- Janabiyah Janabiyah within the Kingdom of Bahrain
- Coordinates: 26°10′59″N 50°27′58″E﻿ / ﻿26.183°N 50.466°E
- Country: Kingdom of Bahrain
- Governorate: Northern Governorate

= Janabiyah =

Janabiyah (Arabic:الجنبية) is a village situated in the north-west of Bahrain, close to the Gulf of Bahrain. It is located south of Bani Jamra and to the west of the village of Saar. It is under the Northern Governorate administrative region of the country. The village is mainly popular for its camel farms that host around 100 camels.

==History==
Janabiyah is home to hundreds of ancient burial mounds dating back to 2200 BC, during the Dilmun era of Bahraini history. The site is regarded by archaeologists as being "one of the most important heritage sites in the country". People buried in Janabiya were believed to have resided in the nearby villages of Saar and Budaiya since northern Bahrain was agriculturally rich. The Dilmunite practice was to bury the dead in central Bahrain in locations like Hamad Town, because of the dryness of the area however it was not always the case. The mounds were constructed from sand and limestone, obtained from nearby surroundings. Excavations at Janabiyah during 2005 yielded around forty-five artifacts, including Dilmun trade seals, pottery, shells, ostrich eggs, daggers, beads, baskets and 2 complete human skeletons.

Artifacts dating to the Dilmun era over 4,000 years ago were uncovered at a burial mound in Janabiyah in 2005. Trade seals with Indus Valley inscriptions were discovered, strengthening archaeologists' beliefs about the existence of regular trade between the Dilmun and Indus Valley civilisations respectively. The seals were found in a large burial mound that was believed to have been built for wealthy or religious people.

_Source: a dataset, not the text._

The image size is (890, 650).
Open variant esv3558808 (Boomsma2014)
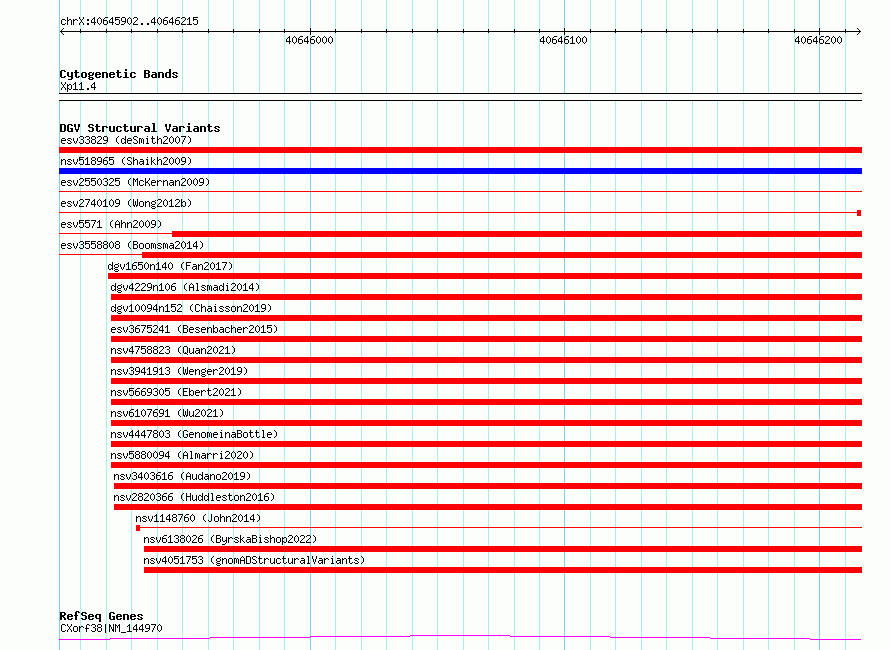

In J. G. Lorimer's Gazetteer of the Persian Gulf (1908), he writes that Janabiyah consisted of 20 huts inhabited by the Baharna, who were either fishermen or farmers. There were an estimated 1000 date palms, 8 donkey and 2 cows in the village.

==Facilities==
Aside from the camel farm, the village is also host to multiple resorts and fitness centres. The Birla Institute of Technology International Centre is based alongside the Janabiyah highway. Sanabil private school was situated in the village prior to its closure, as well as the children's academy for the disabled.

Janabiyah hosts a two-story substation which is currently undergoing renovations that will install a 4000kV project. This will accommodate two transformers of 1,500kV each on the ground floor and main isolation and contact devices and four main low-voltage distribution boards.